Também não deixa de soar verdadeiro. Yorke entende que estabelecer intimidade com alguém pode ser um processo doloroso, especialmente em tempos onde palavras ganham interpretações cada vez mais extremas e dicotômicas. A solidão nos faz projetar expectativas de salvação em outras pessoas, e a intensidade de uma paixão à primeira vista é multiplicada em obsessões (“All I Need”) ou decepções (“Weird Fishes / Arpeggi”). O trecho “você costumava estar bem/ o que aconteceu?/ etcetera, etcetera” em “15 Step” é pragmático: vale mesmo a pena insistir em explicações ou tentar retomar diálogos que parecem ganhar outros tons?

A raiva crua de “Bodysnatchers” e a melancolia de “Nude” vêm em seguida, e essa sequência parece vir para lembrar que lidar com pessoas é uma tarefa com picos controversos – ainda mais em tempos onde distúrbios psicológicos crescem de modo exponencial a cada ano. Mas a felicidade também coexiste com sentimentos adversos, como mostram “Reckoner” (dedicada a todos os seres humanos), “House of Cards” (eu não quero ser seu amigo, só quero ser seu amante) e, curiosamente, o encerramento pesado com “Videotape”:

This is my way of saying goodbye
Because I can’t do it face to face
So I’m talking to you before-
No matter what happens now
You shouldn’t be afraid
Because I know today has been
The most perfect day I’ve ever seen

As múltiplas faces do intimismo lírico se refletem no instrumental. Não só as várias verves da banda convergem de modo orgânico, como a individualidade de cada um ali é essencial ao coletivo – como o registro In Rainbows – From the Basement ilustra, as contribuições de cada membro são bem demarcadas e cada canção é uma construção repleta de detalhes, entregues em estruturas compactas e de duração precisa.

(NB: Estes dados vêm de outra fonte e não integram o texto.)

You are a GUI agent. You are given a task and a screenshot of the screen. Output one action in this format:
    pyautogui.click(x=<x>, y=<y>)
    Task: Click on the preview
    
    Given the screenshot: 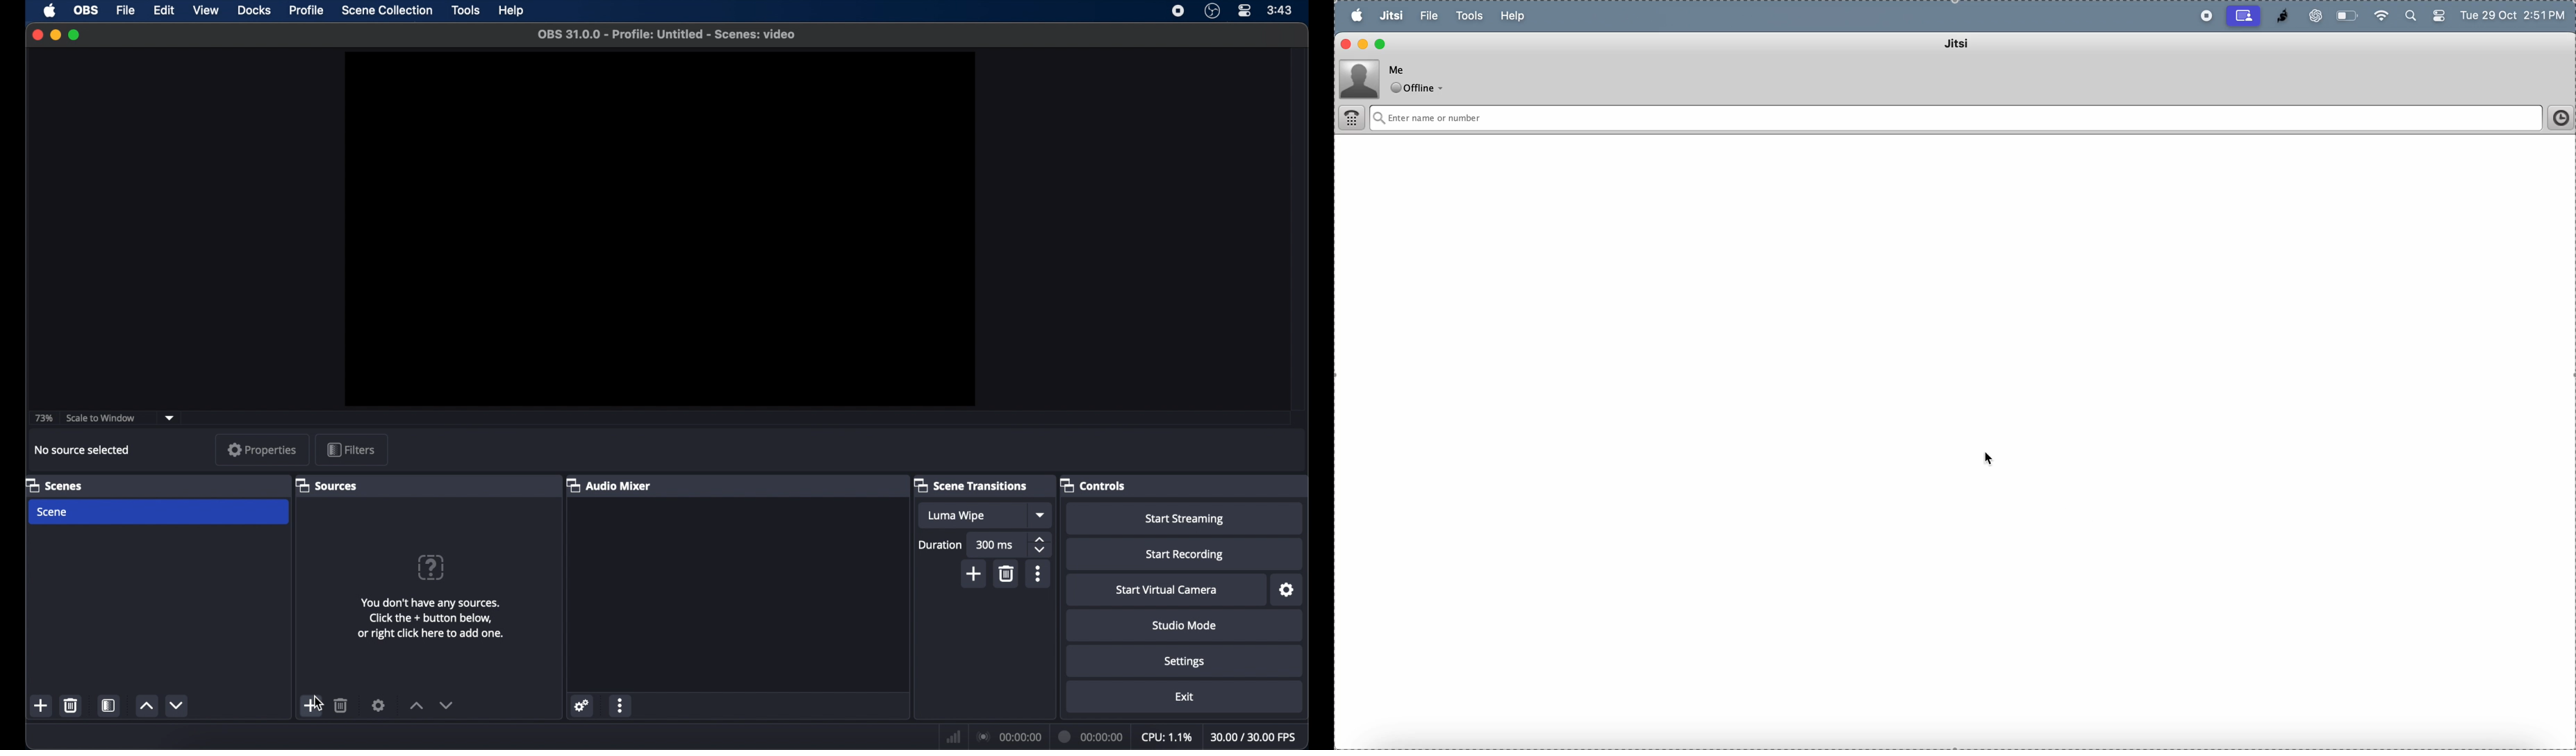 What is the action you would take?
    pyautogui.click(x=660, y=229)
    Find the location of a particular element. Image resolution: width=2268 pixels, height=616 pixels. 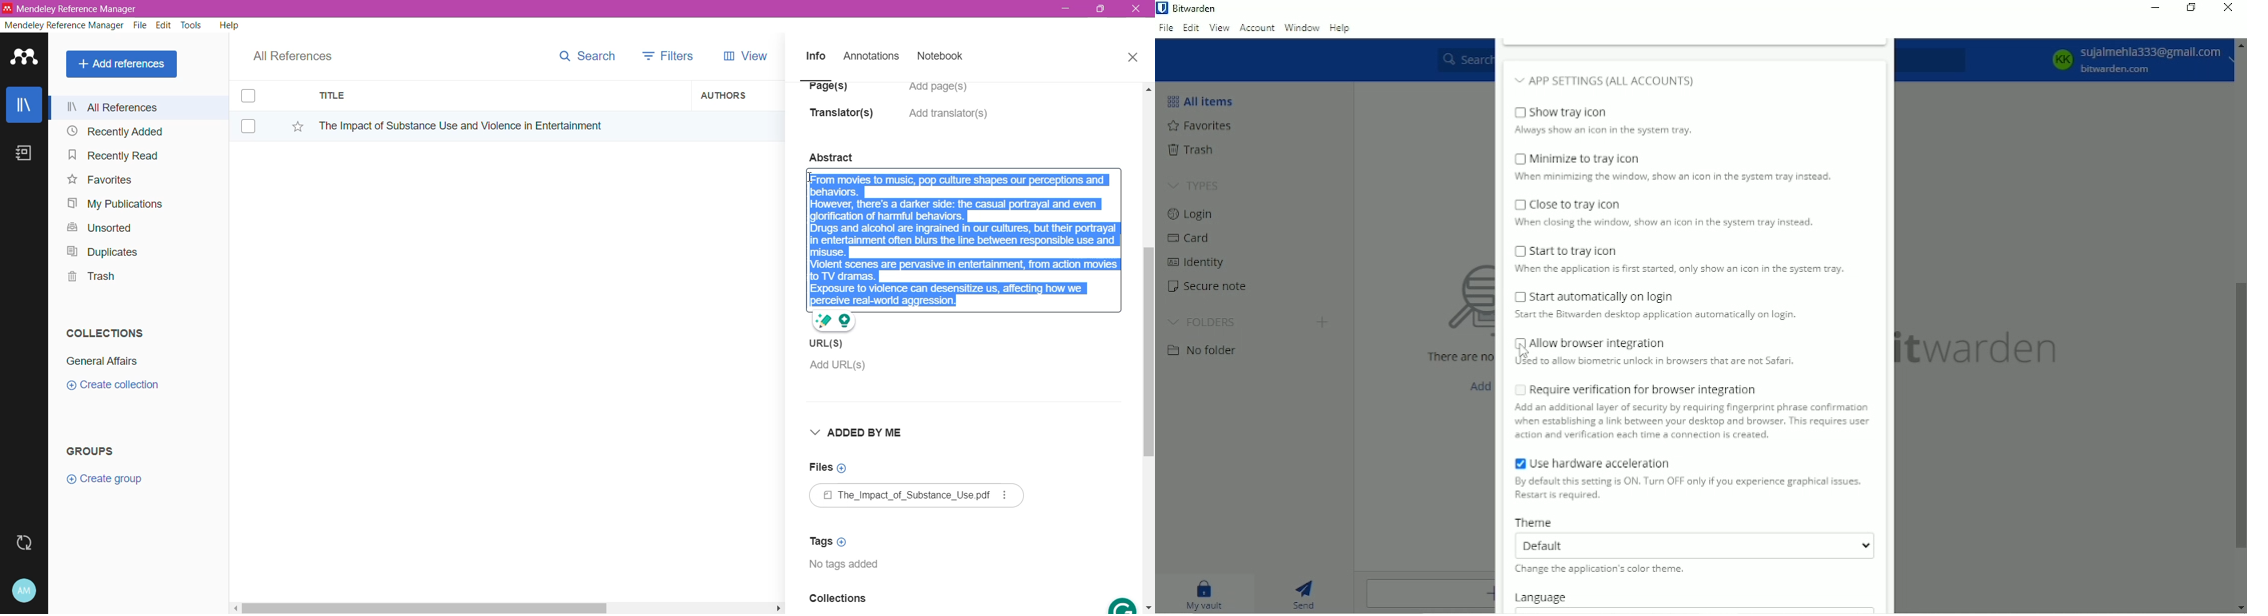

When closing the window, show an icon in the system tray instead. is located at coordinates (1663, 225).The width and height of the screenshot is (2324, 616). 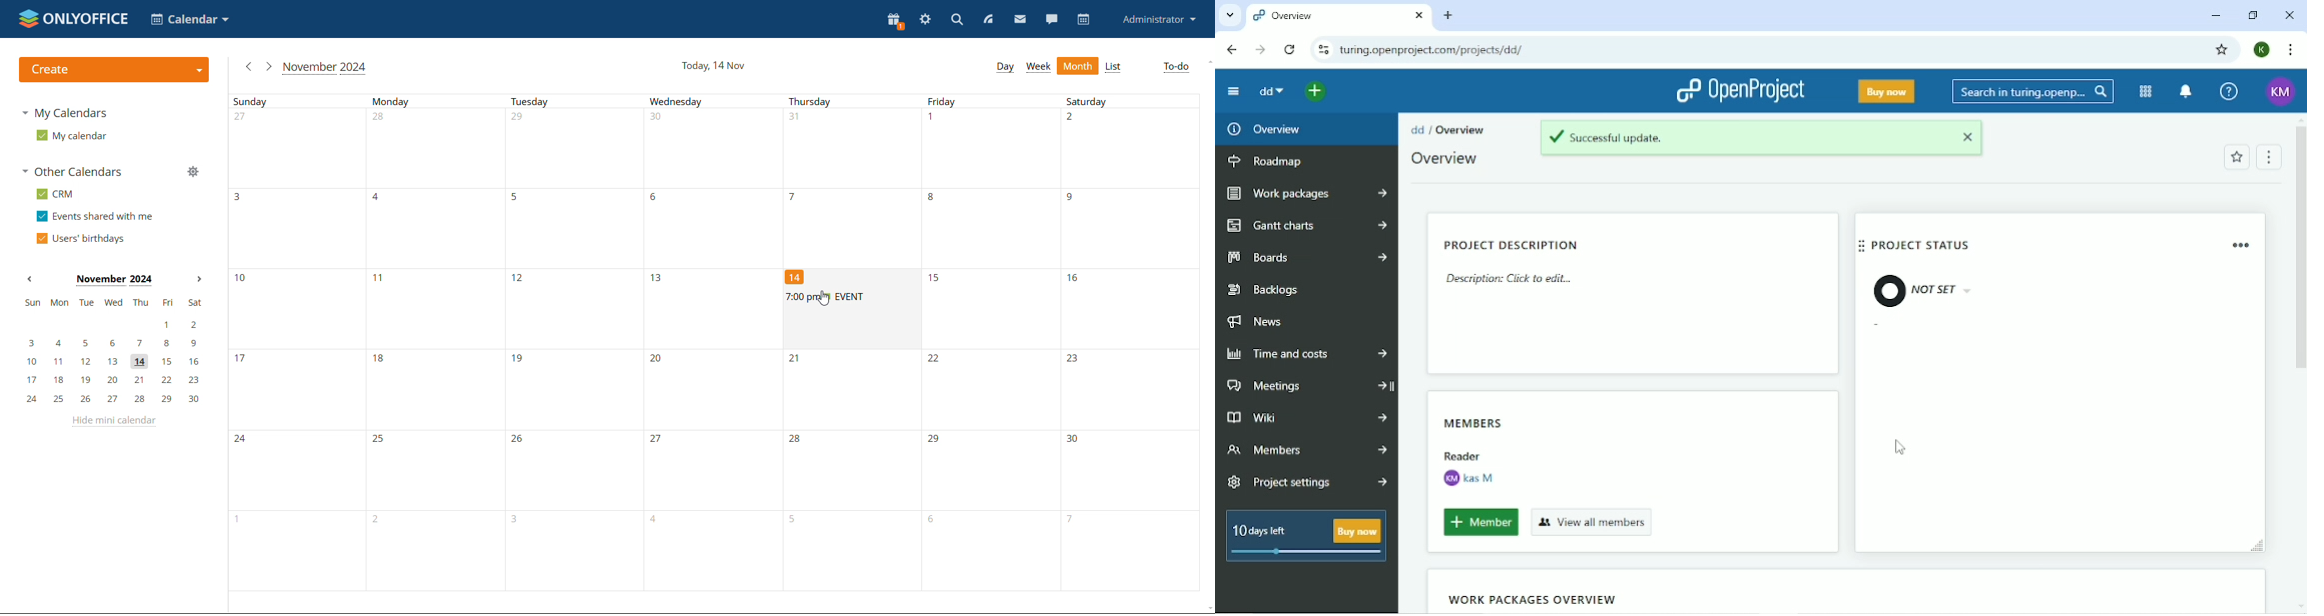 I want to click on number, so click(x=795, y=197).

OK Computer foi meu disco favorito do Radiohead por uma época, e não entendia quando pessoas exaltavam In Rainbows; julgava ser um bom álbum, cujo hype advinha do download grátis acima de tudo (curioso que tenha demorado tanto tempo para chegar ao Spotify, não?). Por ironia do destino, o último era o predileto de várias pessoas queridas, e a explicação para tal sempre vinha mais baseada em emoções do que qualquer coisa. A maioria delas já não faz mais parte da minha vida, mas hoje consigo entender.

A grande cartada da banda não foi criar linguagens avant-garde, e sim converter ideias complexas em algo que afetasse tanta gente de maneira incisiva e íntima – em uma década de consumo cada vez mais imediato e descartável. Acima de quaisquer revoluções pintadas pela crítica, o mérito do Radiohead é lembrar do básico: nós somos feitos de carne e osso, mesmo na esfera virtual. Relações estão cada vez mais complicadas, mas In Rainbows mostra que tentar se aproximar ainda é solução, que se deixar emocionar é raro e essencial. Dez anos depois, o melhor disco do quinteto não só merece ser comemorado; ele próprio é uma comemoração do ser humano de verdade, por mais estranho que possamos ser.